- [What is required]
Beginning with the line that holds "This screenshot has height=249, width=384." and finishing with the line that holds "Task: Open the bot.Program types dropdown", repeat the listing exactly, leaving every picture out.

========================================================================

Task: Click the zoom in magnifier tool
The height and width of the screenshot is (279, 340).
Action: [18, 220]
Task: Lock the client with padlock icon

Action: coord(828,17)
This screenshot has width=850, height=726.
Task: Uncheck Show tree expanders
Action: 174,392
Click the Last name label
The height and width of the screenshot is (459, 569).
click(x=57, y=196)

========================================================================

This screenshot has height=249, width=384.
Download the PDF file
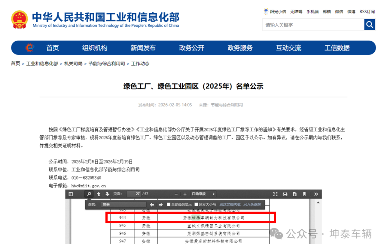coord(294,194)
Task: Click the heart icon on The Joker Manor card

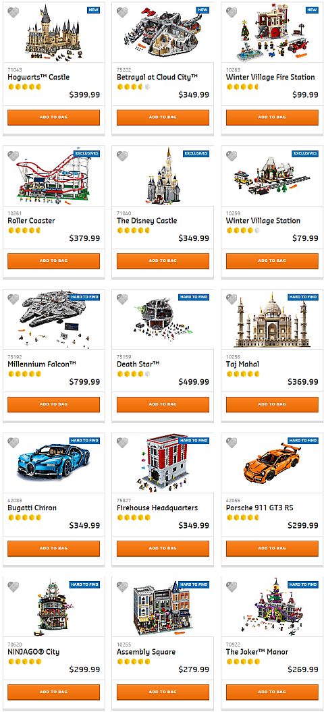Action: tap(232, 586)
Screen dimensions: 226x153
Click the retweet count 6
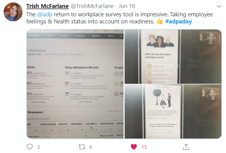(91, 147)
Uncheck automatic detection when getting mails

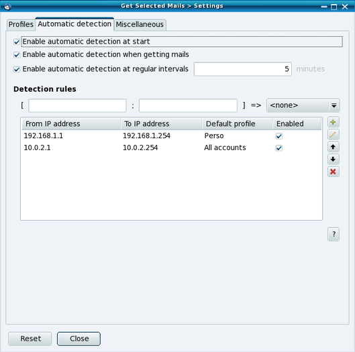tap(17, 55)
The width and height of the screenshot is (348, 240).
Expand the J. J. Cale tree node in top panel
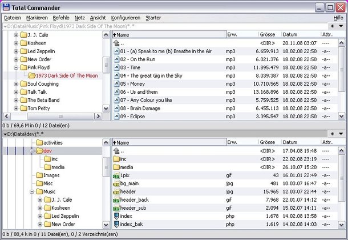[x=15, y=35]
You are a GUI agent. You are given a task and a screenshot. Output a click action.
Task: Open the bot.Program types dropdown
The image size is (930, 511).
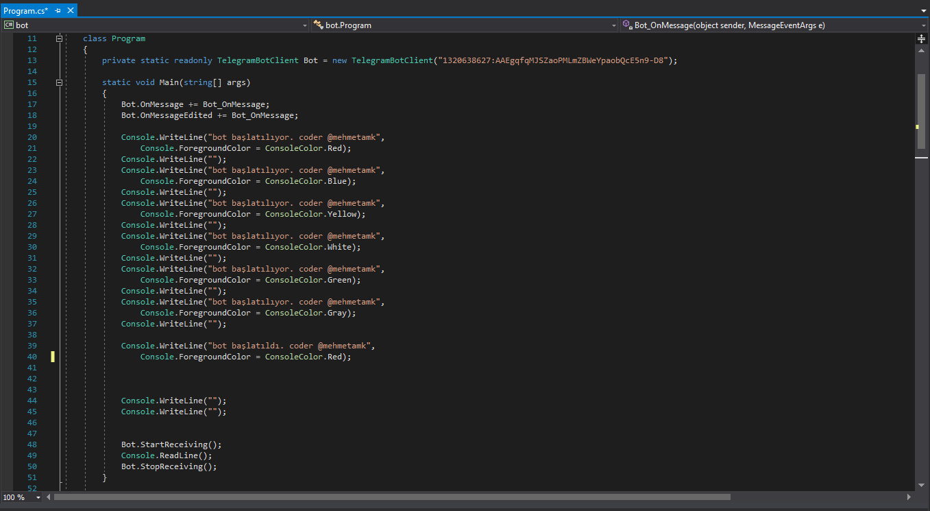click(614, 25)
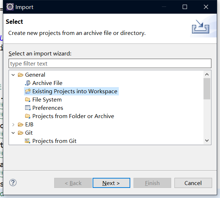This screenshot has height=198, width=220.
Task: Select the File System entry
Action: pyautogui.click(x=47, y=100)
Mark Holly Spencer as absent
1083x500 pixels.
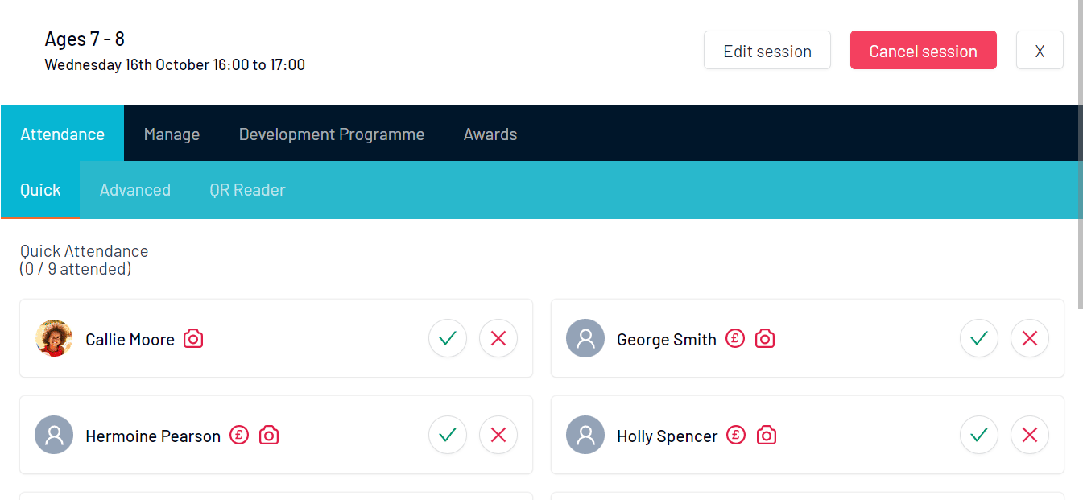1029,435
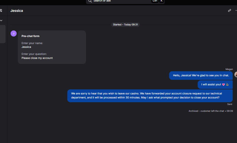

========================================================================

- [Expected answer]
This screenshot has height=249, width=384.
Download the PDF file
coord(294,194)
Task: Click the heart icon on The Joker Manor card

Action: tap(232, 586)
Screen dimensions: 226x153
Click the retweet count 6
(91, 147)
Uncheck automatic detection when getting mails

tap(17, 55)
The width and height of the screenshot is (348, 240).
Expand the J. J. Cale tree node in top panel
[x=15, y=35]
You are a GUI agent. You are given a task and a screenshot. Output a click action.
Task: Open the bot.Program types dropdown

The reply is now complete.